MobLand : une plongée grinçante et stylisée dans l'univers du crime britannique
Un projet signé Guy Ritchie, avec un casting cinq étoiles
MobLand, nouvelle série à l’humour noir, est une production percutante coréalisée par Guy Ritchie, bien connu pour ses films nerveux et stylisés (Snatch, The Gentlemen). Il en signe ici deux épisodes et coproduit l’ensemble, apportant sa patte visuelle sans pour autant sombrer dans la surenchère. L’approche est plus sobre que dans ses œuvres cinématographiques, mais tout aussi efficace.
Le casting, quant à lui, rassemble quelques-uns des plus grands noms du cinéma britannique : Tom Hardy, impressionnant de froideur et de charisme, Helen Mirren, magistrale en matriarche cynique, et Pierce Brosnan, jouant avec jubilation un patriarche brutal et instable.
Un « fixeur » dans l’ombre des grandes familles mafieuses
Au cœur de l’intrigue, Harry Da Souza, homme de main au sang-froid redoutable, s'occupe de tout ce que les aristocrates criminels préfèrent ne pas voir. Il travaille pour les Harrigan, une famille irlandaise régnant sur une organisation criminelle influente à Londres.
Harry n’est pas simplement un exécuteur : c’est un négociateur impitoyable, oscillant entre charme et menace, avec un art certain pour le ménage de situations dangereuses. Son quotidien ? Pression constante, violence parfois nécessaire, et un sens aigu de la diplomatie version gangsters. Tom Hardy incarne ce rôle avec la puissance et le mutisme menaçant qu'on lui connaît dans Taboo ou Peaky Blinders.
MobLand bande-annonce
Une famille aussi élégante que dangereuse
À la tête des Harrigan, Conrad, ancien gentleman-farmer interprété par un Pierce Brosnan jubilatoire, allie raffinement apparent et brutalité assumée. Derrière ce vernis de classe, l’homme est instable et imprévisible, capable d’exploser à tout moment – souvent avec une dose d’ironie glaçante.
Mais c’est bien Maeve, son épouse – jouée avec brio par Helen Mirren – qui tire les ficelles. D’une intelligence froide et d’un humour noir tranchant, elle gouverne leur empire criminel d’une main de fer dans un gant de cuir. Ensemble, ils forment un couple soudé par la rouerie, l’expérience, et le goût du pouvoir.
Un drame familial sur fond de guerre des clans
Le déclencheur ? Un dérapage. Le petit-fils des Harrigan, Eddy, poignarde un homme lors d’une soirée arrosée. Pire encore, le fils d’une famille rivale – les Stevenson – disparaît au même moment. Une guerre des gangs menace d’éclater.
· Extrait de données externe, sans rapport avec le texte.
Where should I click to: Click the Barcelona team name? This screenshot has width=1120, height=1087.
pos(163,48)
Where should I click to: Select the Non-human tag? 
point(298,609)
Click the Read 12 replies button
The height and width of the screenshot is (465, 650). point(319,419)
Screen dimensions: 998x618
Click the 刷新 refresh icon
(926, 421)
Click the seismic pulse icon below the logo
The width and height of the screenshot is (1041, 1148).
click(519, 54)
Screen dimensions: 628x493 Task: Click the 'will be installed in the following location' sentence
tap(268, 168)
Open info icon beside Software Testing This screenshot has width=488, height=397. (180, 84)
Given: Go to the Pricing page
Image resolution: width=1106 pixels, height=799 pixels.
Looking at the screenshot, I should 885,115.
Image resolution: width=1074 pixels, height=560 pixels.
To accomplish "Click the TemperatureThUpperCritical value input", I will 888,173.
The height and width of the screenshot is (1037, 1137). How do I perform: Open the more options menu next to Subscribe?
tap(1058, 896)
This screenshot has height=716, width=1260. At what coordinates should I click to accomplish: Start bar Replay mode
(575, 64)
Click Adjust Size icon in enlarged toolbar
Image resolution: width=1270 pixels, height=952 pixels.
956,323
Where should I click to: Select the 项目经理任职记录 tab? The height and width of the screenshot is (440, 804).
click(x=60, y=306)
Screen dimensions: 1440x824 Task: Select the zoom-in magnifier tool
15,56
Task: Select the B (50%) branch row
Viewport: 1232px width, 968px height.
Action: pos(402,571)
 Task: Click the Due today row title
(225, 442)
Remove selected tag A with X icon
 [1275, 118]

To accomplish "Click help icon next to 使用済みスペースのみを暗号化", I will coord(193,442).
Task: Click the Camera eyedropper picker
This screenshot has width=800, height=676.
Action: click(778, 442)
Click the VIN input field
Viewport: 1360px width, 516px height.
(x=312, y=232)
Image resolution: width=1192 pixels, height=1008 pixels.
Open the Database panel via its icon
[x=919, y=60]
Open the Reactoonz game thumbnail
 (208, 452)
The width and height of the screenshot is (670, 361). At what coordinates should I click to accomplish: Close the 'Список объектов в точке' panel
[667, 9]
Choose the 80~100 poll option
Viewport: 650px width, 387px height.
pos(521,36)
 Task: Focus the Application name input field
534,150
Harry est donc chargé d’éteindre l’incendie avant qu’il ne consume tout. D’autant que sa propre famille – une épouse lassée de ses absences (interprétée par Joanne Froggatt, vue dans Downton Abbey) et une fille adolescente – se retrouve en danger. Entre loyautés conflictuelles et codes mafieux, la tension monte.
Une série entre noirceur et dérision
MobLand n’invente pas le genre de la saga mafieuse, mais elle en propose une version stylée et savoureusement grinçante. On pense bien sûr à Ray Donovan, avec lequel elle partage une même atmosphère de tragédie familiale et de violence larvée. D’ailleurs, le projet était initialement conçu comme un prequel de The Donovans, avant de devenir The Associate, puis MobLand.
Une ambiance sonore et visuelle soignée
La série bénéficie d’une bande-son rock percutante – avec notamment Fontaines D.C. dès le générique – qui participe pleinement à son identité. L’action, souvent tendue, est ponctuée de scènes spectaculaires, notamment une course-poursuite haletante dans le second épisode.
Verdict
Malgré quelques limites, notamment un traitement psychologique parfois superficiel des personnages, MobLand réussit son pari : offrir un divertissement de haute volée, porté par des dialogues acérés, un humour noir réjouissant et des performances d’acteurs impeccables. Une série à la fois sombre, mordante et résolument britannique.